Tartan Laboratories, Pittsburgh, PA, is in the business of producing "the
best optimizing compilers available." (Their boast.) You may want to
contact them to see if they are willing to discuss their methods.

Mike Lake
Institute for Defense Analyses
{I am primarily MLAKE@ADA20.ISI.EDU...followups should go there.}

From: Amos Shapir <nsc!nsta!instable.ether!amos@Sun.COM>
Subject: Re: Testing your optimizing compilers

I do not work on the compiler group here (I'm sure one of them is going
to answer you soon) but when I worked on CCI's 6/32 compiler I used to
have a set of programs, and an automatic compile & diff utility; the changes
from one version to the next were small enough to check that the code
remained correct and really optimized. The programs were an assorted mixture
of system sources, plus a growing number of 'weird special cases' routines.
Amos Shapir
National Semiconductor (Israel)
6 Maskit st. P.O.B. 3007, Herzlia 46104, Israel Tel. (972)52-522261 @{hplabs,pyramid,sun,decwrl} 34 48 E / 32 10 N
From: primerd!bobsun!bob@EDDIE.MIT.EDU (Bob Pellegrino)

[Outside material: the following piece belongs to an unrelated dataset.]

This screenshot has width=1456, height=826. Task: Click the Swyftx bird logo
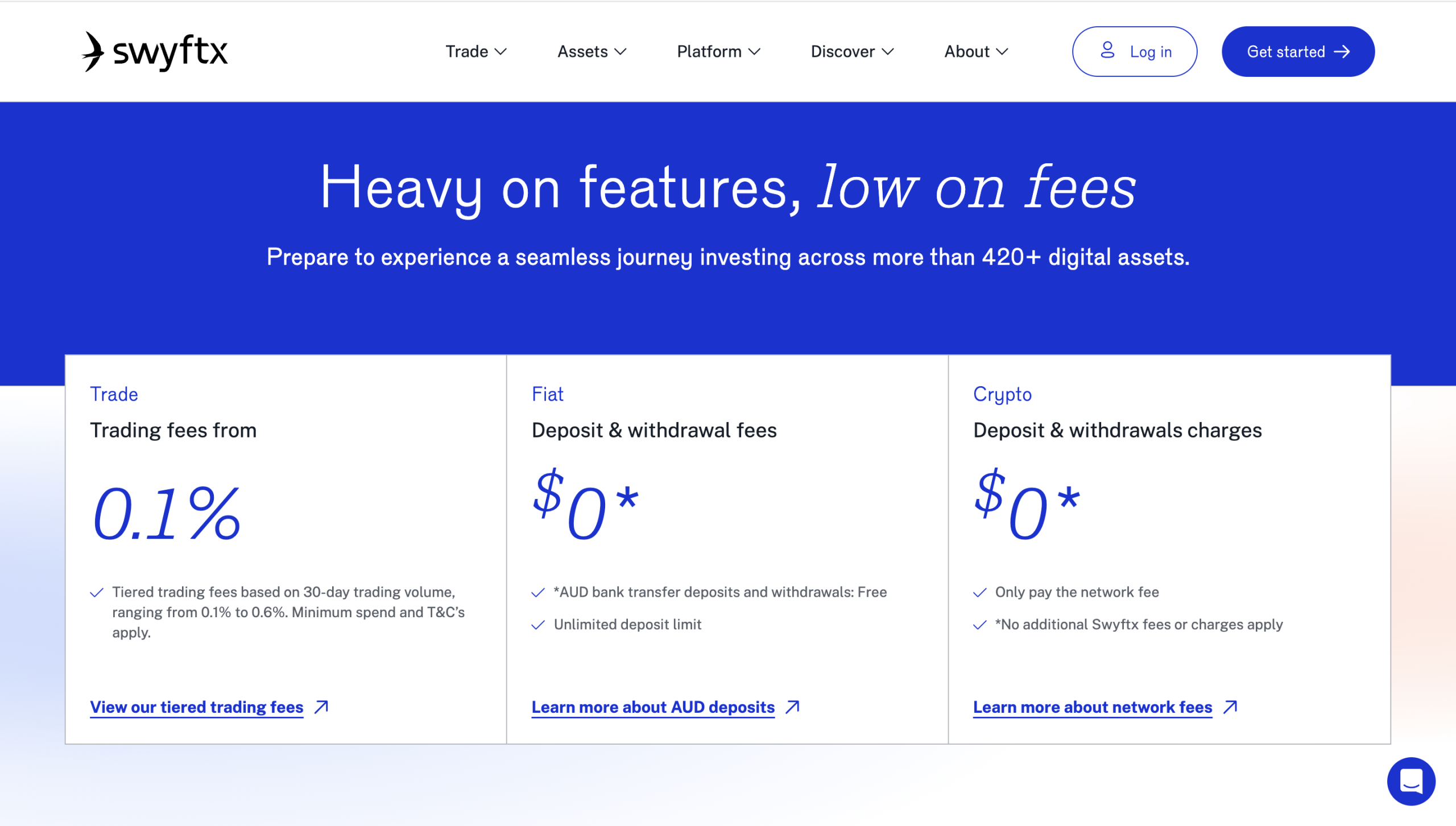[x=93, y=51]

I am currently writing a book on debugging techniques. I would like it
very much if you could share the information you receive on debugging
optimizing compilers. I too can sign a non-disclosure agreement, or
perhaps you can forward the names of people who have sensitive information
and I could ask their permission to see their response.

If you could find the time for this cooperation, I would appreciate it
very much. Thank you.

Bob Pellegrino

or you might try
From: (Rich A. Hammond)
Subject: Testing optimizing compilers

I test by looking at the assembly code output (reverse assemble if necessary)
and deciding that it does the same function as the unoptimized code.
That only works for small benchmarks, or parts of benchmarks.
I generally have lots of information that I can get dumped to stderr
with special flags, I use that information to determine what code to
look at.

My best test is running the compiler through itself and comparing the
output of the new (optimized) version and the base version for differences
given the same input files.

I don't suppose that works for FORTRAN very well.

I'd love to have a program that could compare two assembly language
programs and decide that they functioned identically, but I view that
as harder than writing the optimizer to begin with.

My guess is that many manufacturers build up suites of validation tests
by collecting bug reports from users. I'm sure Convex does that with
our bug reports, since they want working programs that demonstrate the
problem with real input/output. I assume this is so they can compile the
validation program, run it and diff the output with 'correct' output.

You may quote me publicly.
I hope you get some more interesting responses.
Rich Hammond
From: Andrew Lue <ames!nsc.NSC.COM!decwrl!andrew>
Subject: optimizing compiler testing

Hello, Eugene.

I saw your posting on the net.

I am a software support specialist at National Semiconductor. We
market optimizing compilers (currently C and Fortran, soon Modula-2 and Pascal).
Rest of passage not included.